Student Learning Outcomes & Benefits

Outcome and Benefits this Summer and as an Undergraduate: This project will provide you with an opportunity to develop interdisciplinary humanities, social science, law, education, media, and gender studies research skills. Throughout the summer, we will identify the research skills you already have, as well as research skills you would like to develop. From there, I will provide you with the information and practice you need to deepen your existing skills and to acquire many more skills. Overall, the research you do this summer will give you an opportunity to develop a project that is meaningful to you, and perhaps one that you will chose to continue working on throughout your time as an undergraduate. If it is of interest to you, we may choose to co-author a publication or conference paper together based on our summer work.

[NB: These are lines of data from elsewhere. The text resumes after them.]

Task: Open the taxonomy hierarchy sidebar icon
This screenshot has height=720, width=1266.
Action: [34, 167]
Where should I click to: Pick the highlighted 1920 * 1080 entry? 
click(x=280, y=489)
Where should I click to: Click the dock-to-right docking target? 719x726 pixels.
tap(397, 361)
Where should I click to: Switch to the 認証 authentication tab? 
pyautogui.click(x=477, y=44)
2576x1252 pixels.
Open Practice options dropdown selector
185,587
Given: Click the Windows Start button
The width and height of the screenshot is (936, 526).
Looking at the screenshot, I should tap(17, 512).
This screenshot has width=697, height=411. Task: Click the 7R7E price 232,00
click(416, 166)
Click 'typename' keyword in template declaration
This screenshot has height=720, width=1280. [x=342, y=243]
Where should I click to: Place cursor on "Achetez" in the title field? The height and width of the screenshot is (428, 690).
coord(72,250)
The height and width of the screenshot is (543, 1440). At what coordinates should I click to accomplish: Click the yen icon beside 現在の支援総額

Outcome and Benefits into the Future: If you are considering advanced education and/or a career in a variety of fields—such as law, education, public policy, social activism and advocacy, or media—this project will allow you to acquire experience and skills that will solidify your expertise, help you decide which is the right path for you, and ultimately increase your chance of success getting into graduate school/law school or getting a job.

Sarah Projansky
Professor

Film & Media Arts
College of Fine Arts
Division of Gender Studies
School for Cultural & Social Transformation

In general, my approach to mentoring is to meet students where they are, make clear to them that I not only believe but also know that they can achieve even more than they expect of themselves and at the highest level, and then provide them with the resources they need to prove me right. Having advised dozens of undergraduate senior thesis projects, I have found this approach to be highly successful. This includes talking with students at length in order to help them understand what their own research interests are and, more importantly, why those interests matter to them; collaborating with students on problem-solving when they get stuck in their research; and providing detailed feedback on their work with the goal of strengthening and deepening their findings. I also work with students to identify the kind of collaboration and interaction that works best for them, adjusting my approach as needed. I provide guidance and make my own expectations very clear, but I always do so with the goal of furthering the students' goals and strengthening their research abilities. More specifically, this summer, I assume that you and I will meet once or twice per week in order to discuss the progress you are making, to help problem-solve and redirect as needed, and to provide any necessary guidance. That said, if you find that you work better with either more or fewer meetings, we will adjust our meeting schedule accordingly. Your schedule will be flexible within the program parameters of 35-40 hours of work per week (including program activities).